··· SELECTED PASSAGE ···

On the “Grandmother Cell”

In trying to pin down how the brain stores memories, ideas, and concepts, many theories have been proposed. The most plausible so far is that discrete patterns of activation correspond to distinct memories, or mental states. This view can be further specified through the theory of embodied cognition, which, at its most basic, states that mental processing is aided by the areas of the brain that are normally responsible for movement or perception. To illustrate this, consider the following: When you are walking down a street, your motor cortex, in concert with a number of brainstem regions, functions to produce the walking motion that allows you to travel to your destination. As you see, hear, smell, and feel your surroundings, your primary sensory cortices are at work, helping to integrate all of this information into your experienced picture of the world. Now, what would we see in your brain if we asked you merely to imagine yourself walking down this same street? As it turns out, we would see activation in many of the same areas we did when you were actually experiencing the original event.

Through this lens, then, it is relatively straightforward to explain these sorts of memories or mental processes. Your brain does not necessarily store the information explicitly, but it could rather be said that it merely re-induces the processing patterns that were co-occurrent with the original experienced event, resulting in the same sorts of images and feelings being constructed by the sensory and motor cortices, but this time the output is available only to the mind’s eye.

Now, to the Grandmother Cell Hypothesis. This hypothesis asserts that single neurons can respond to relatively complex ideas or concepts, such as your own grandmother. In your brain, then, we would find a single neuron that fires only when you think about your grandmother. Therefore, the view proposes, this neuron is solely responsible for your knowledge or recognition of your grandmother—which flies in the face of the distributed view that I started the article with. Seemingly, these views are highly incompatible with each other. This is where, I think, a lesson from Damasio can be highly instructive.

···

SET OF TASKS
1. In the grandmother cell passage, what does the theory of embodied cognition state at its most basic?
2. Extend the grandmother cell passage past its last sentence.

··· DATA EXTRACT ···

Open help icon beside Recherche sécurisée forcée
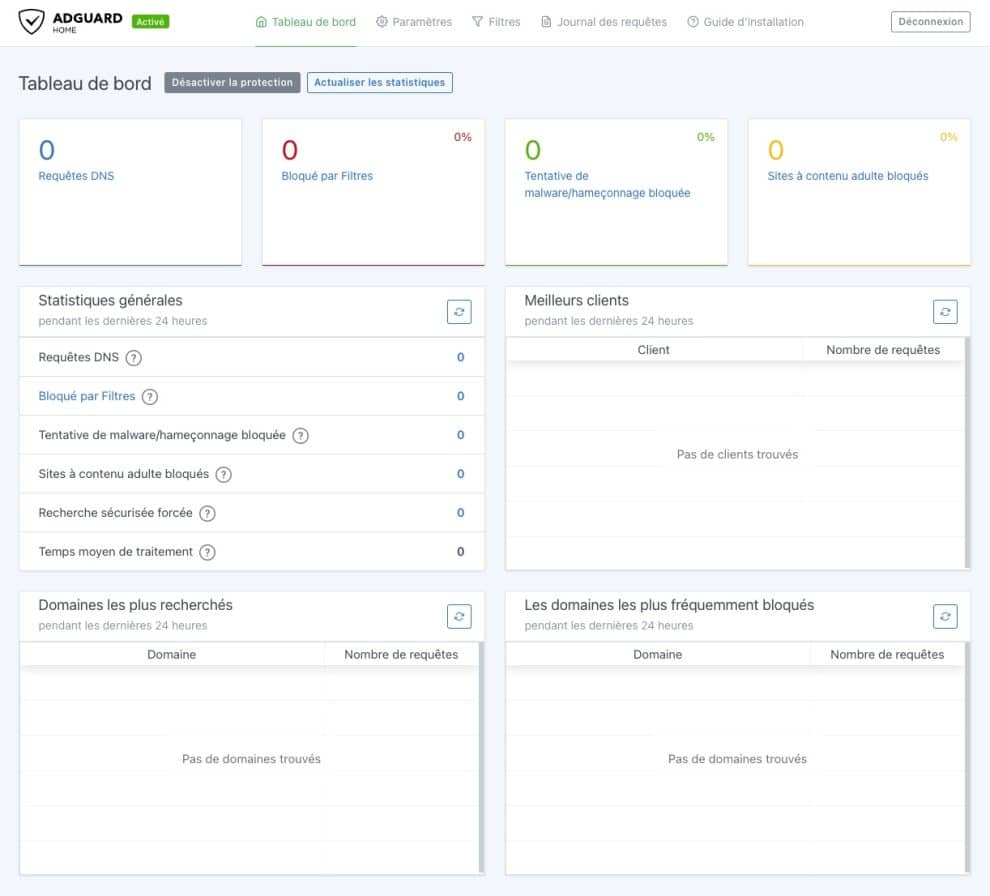 coord(207,513)
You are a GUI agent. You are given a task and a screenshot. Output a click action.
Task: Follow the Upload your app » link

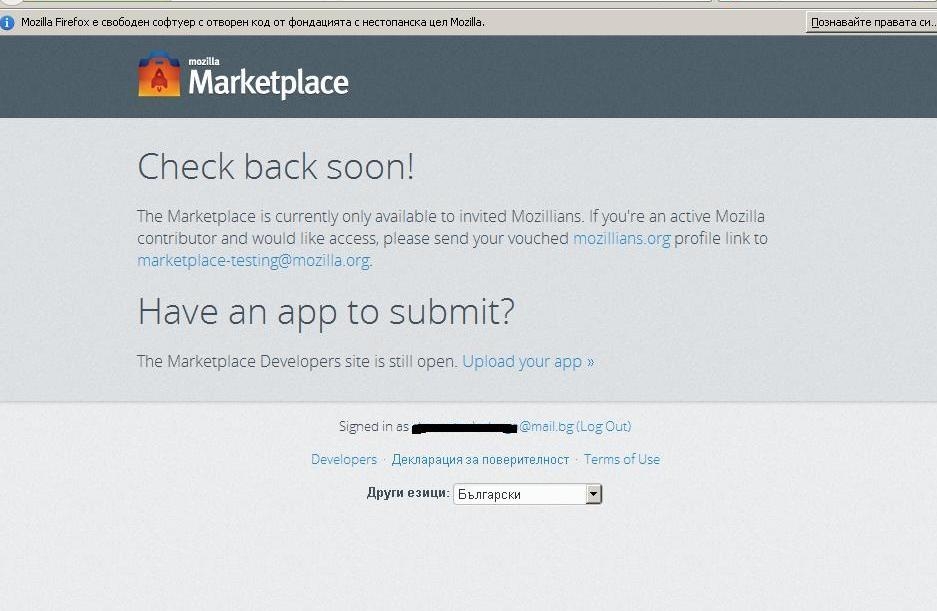coord(528,362)
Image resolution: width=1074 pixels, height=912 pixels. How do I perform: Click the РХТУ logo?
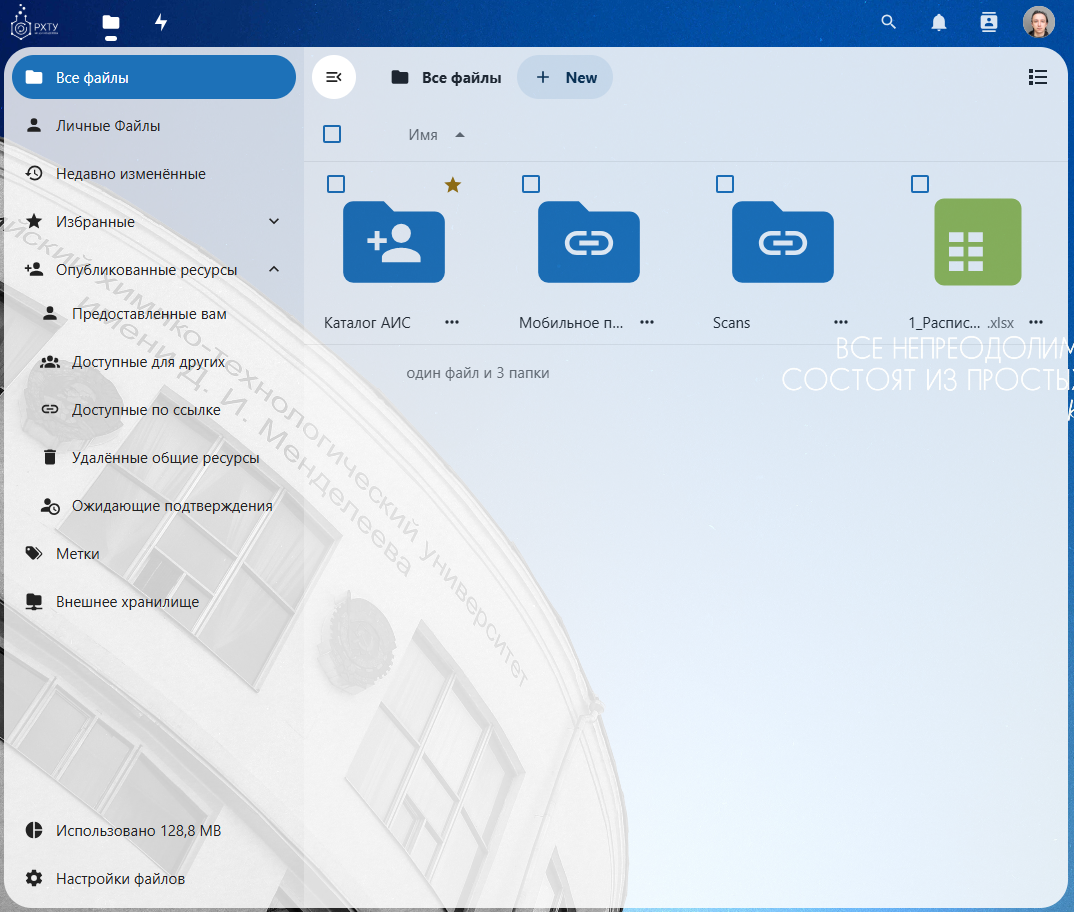click(x=35, y=22)
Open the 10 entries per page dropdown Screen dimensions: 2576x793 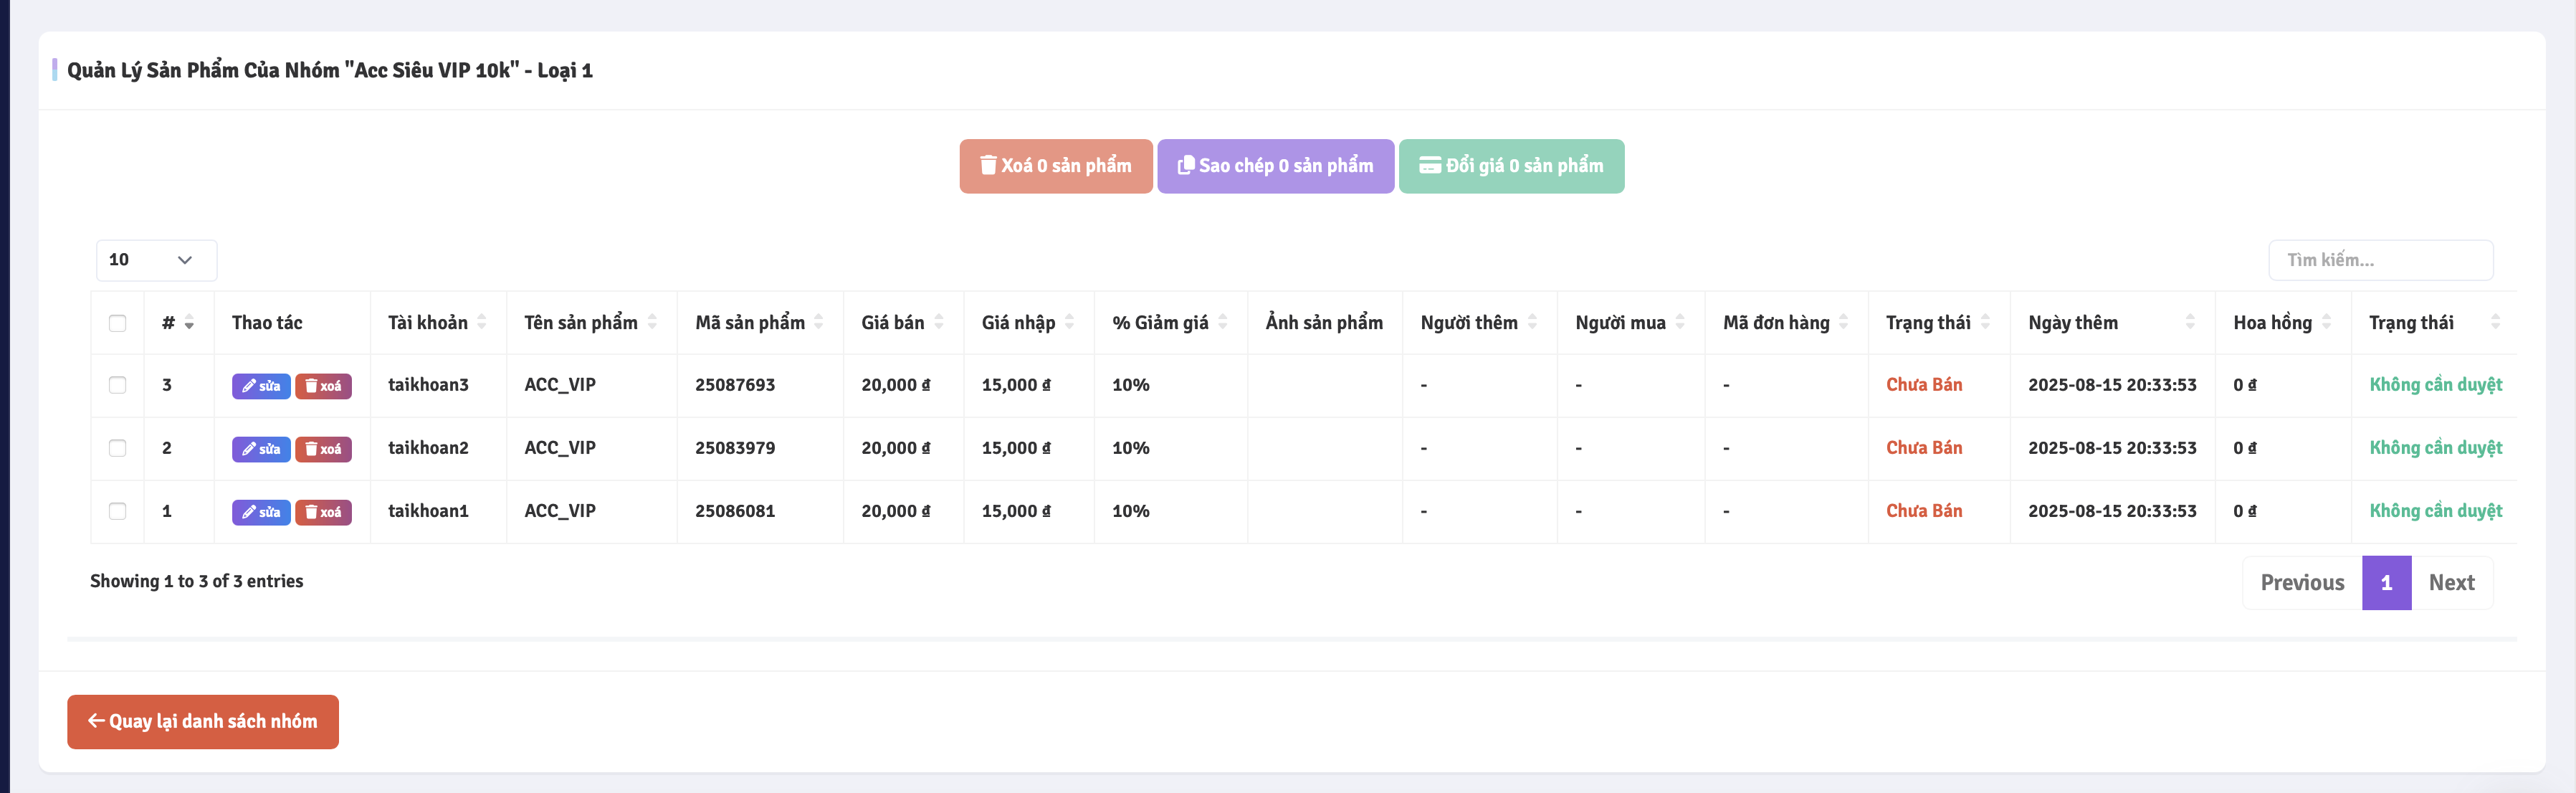pyautogui.click(x=156, y=260)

···

ANSWERS TO THE EXERCISES
1. It states that mental processing is aided by the areas of the brain that are normally responsible for movement or perception.

2.
Recall the idea of Convergence-Divergence Zones (CDZs, henceforth, per Damasio). In short, a CDZ is an area in the brain that records co-occurrent inputs, or patterns of activation. Then, at some point in the future, backward projections from this zone re-activate the upstream neurons that caused the original inputs, thus re-inducing the original pattern of activation, and restoring whatever mental state was associated with it. Suppose the Grandmother Cell is a very low-level version of a CDZ: It records the co-occurrent patterns of neural activation that are associated with your grandmother, and then re-induces them when you recall your grandmother later on. In this way, the two originally opposing views can be used in conjunction to present a more unified picture. It would not be said that the concept of your grandmother is stored by your grandmother cell, but the data needed to induce—perhaps in your sensory and motor cortices, as above—the concept of your grandmother in your mental space could be stored by such a simple system. A grandmother cell, then, represents the lowest-level coding of an idea, while the corresponding induced pattern of neural activity represents the highest-level biological coding of an idea.